En la misma línea actuaba Mauricio Silva, el uruguayo conocido como el cura barrendero. Era empleado municipal de la ciudad de Buenos Aires y trabajaba como barrendero en la zona de algunas villas miserias de Capital. Religioso de la Congregación de los Hermanitos del Evangelio Fraternidad de Charles de Foucauld. Fue secuestrado el 14 de junio de 1977 mientras barría la calle Alejandro Magariños Cervantes entre Sánchez y Terrero, a las 8.30, después de registrar su firma en el libro de asistencia de la Dirección General de Limpieza Zona Villas. Quizás haya sido llevado a Campo de Mayo o al centro clandestino Atlético.
JUSTICIA DIVINA
Si juezas y jueces federales tomasen su trabajo con celeridad, dado sus buenos sueldos, deberíamos esperar pronto condenas en todo el país por los casos de 24 sacerdotes asesinados, más de una docena de religiosas secuestradas y cientos de militantes católicos desaparecidos que realizaban tareas sociales y políticas en los 70, generalmente en las barriadas más humildes del país. Pero ello es creer que tenemos una Justicia federal eficiente.

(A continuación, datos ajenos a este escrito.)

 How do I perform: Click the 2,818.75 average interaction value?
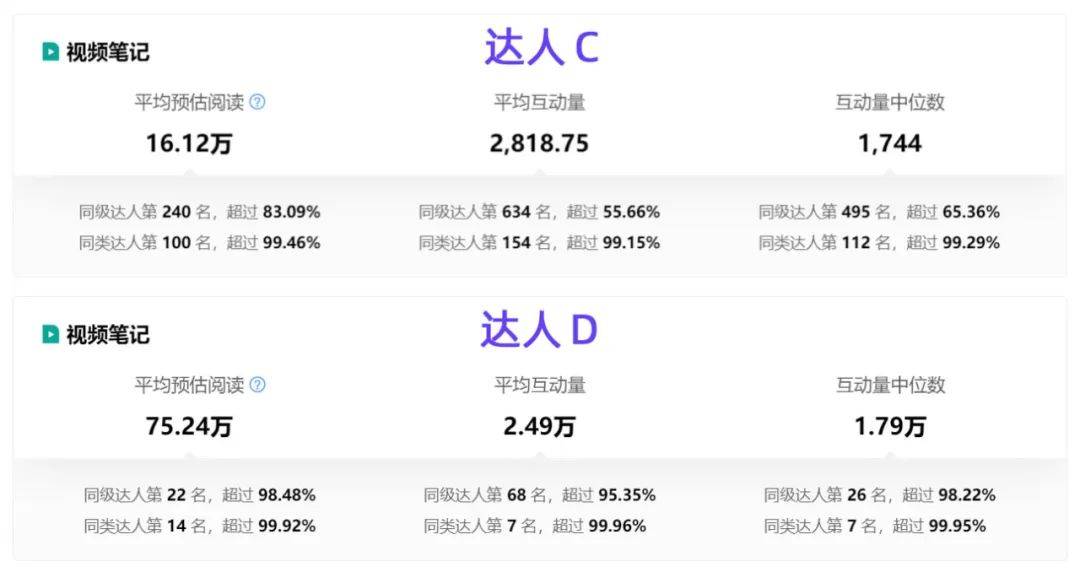[539, 143]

El libro La verdad los hará libres, una monumental investigación encargada por la Conferencia Episcopal a distintos historiadores de la Facultad de Teología de la Universidad Católica Argentina, sobre la actuación de la Iglesia católica ante los crímenes de lesa humanidad, contiene la más completa recopilación de hechos antes y después del golpe contra mujeres y hombres consagrados a la vida apostólica en comunidades parroquiales, incluyendo educativos y asistenciales. Por ejemplo, el ataque en Bahía Blanca al colegio Juan XXIII, cuando matan al sacerdote Carlos Dorñak, el 20 de marzo de 1975, y el inicio de una serie de persecuciones en la búsqueda del padre Benito Santecchia y lo que llamaban su “peligrosa comunidad” del Juan XXIII. En esos operativos contra laicos y religiosos torturaron al casero de las Hermanas de la Compañía de María, al no encontrar a la religiosa Norma Gorriarán, luego exiliada. Posiblemente el último de los hechos haya sido el del militante capellán de Montoneros, Jorge Adur, secuestrado el 26 de junio de 1980 cuando cruzaba la frontera entre Paso de los Libres y Uruguayana, rumbo a Porto Alegre para ver al Papa. Todo indica que fue llevado a Campo de Mayo, lugar en el que prevalecían los vuelos de la muerte.
La enorme cantidad de hechos que tuvieron como víctimas a integrantes de distintas congregaciones religiosas explican los tres tomos de la obra, que contienen un arrepentimiento oficial plasmado en las primeras páginas del trabajo que editaron el sacerdote Carlos M. Galli, Juan G. Durán, Luis Liberti y Federico Tavelli: “En esta búsqueda de verdad nos mueve la necesidad de pedir perdón. Queremos pedir perdón como Conferencia Episcopal”.
Es cien veces más sincero este texto que la ignorancia suprema del autor de uno de los últimos libros sobre Mugica (Ceferino Reato, redactor de Padre Mugica), quien llega a poner en duda la autoría de miembros de la derecha en el crimen del más conocido cura villero.
La justicia, aún lenta, también lo pondrá en su lugar.